Workshop 2

Fair Value

Whenever a futures contract is priced at the cost of the asset plus the risk-free cost of carry, we say that contract is trading at fair value.

Cost of carry is fairly easy to figure out. All we have to do is convert the risk-free rate of interest to a decimal point by dividing by 100, then add one, and then multiply it by the total contract value. In the previous example, 5% is .05 as a decimal so we'd multiply $5,000 by 1.05 = $5,250. Therefore, we would expect to see the one-year futures contract trading for this amount (fair value).

If the time period is longer than one year, we simply multiply by 1.05 again for each additional year. For example, we would expect to see a two-year futures contract trading for $5,000 x (1.05) x (1.05) = $5,512.50.

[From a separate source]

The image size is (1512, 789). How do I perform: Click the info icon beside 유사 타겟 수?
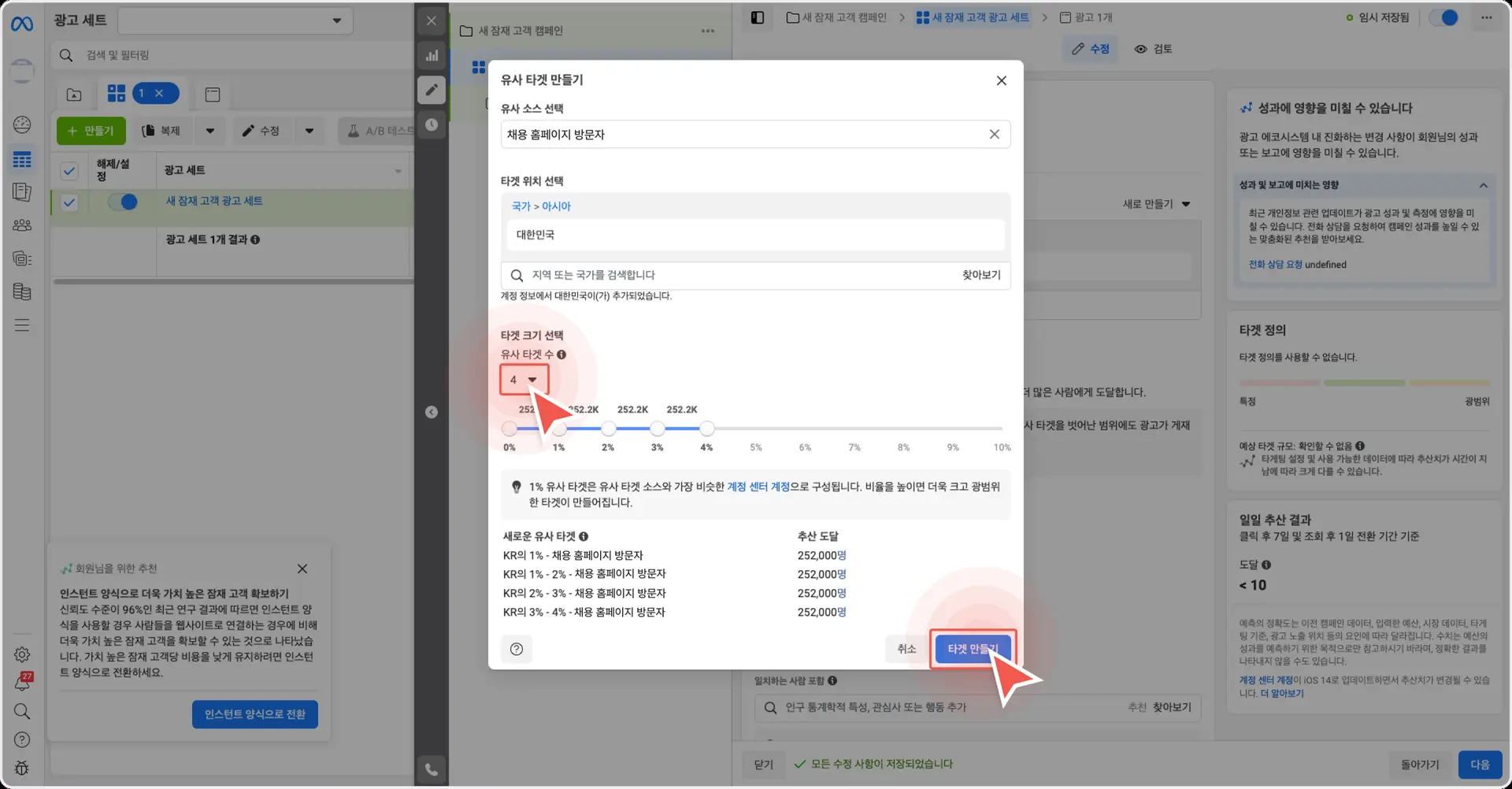click(561, 355)
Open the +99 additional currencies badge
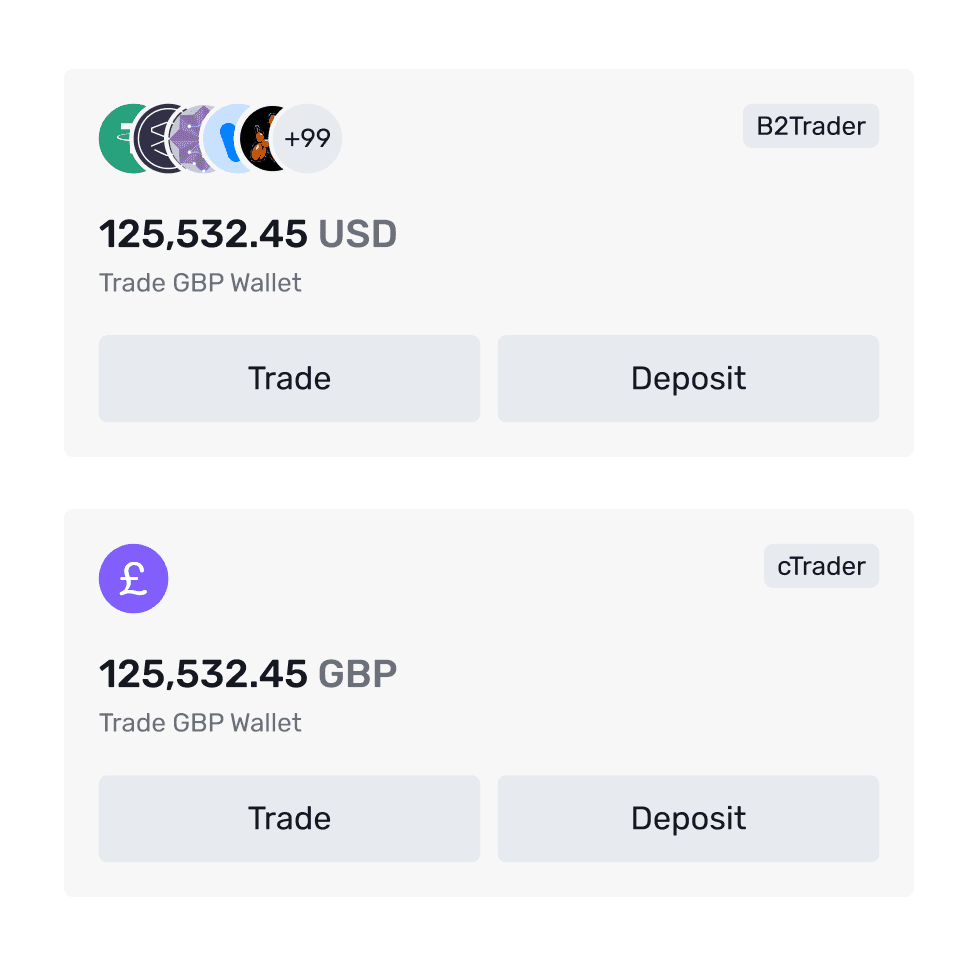The width and height of the screenshot is (978, 966). click(x=306, y=140)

Notice how 1.05 was just "repeated" twice, which is mathematically the same thing as raising it to the second power. Instead, we could say $5,000 x (1.05)² = $5,512.50. The raised "2" is called an exponent. Most financial, engineering or scientific calculators can accommodate them. If you have a calculator that can tabulate using exponents, you will probably see a key that looks like y^x. That is the one you will use to figure out these problems. Exponents give us a nice shortcut method for figuring otherwise tedious problems.

We can even use fractional years with exponents. What is the fair value of a 1-1/2 year contract? That would be $5,000 x (1.05)^1.5 = $5,379.65

Here's one for you to try...

Assume an underlying stock is trading for $100 and the risk-free interest rate is 6%. What would you expect the price to be of a one-year futures contract?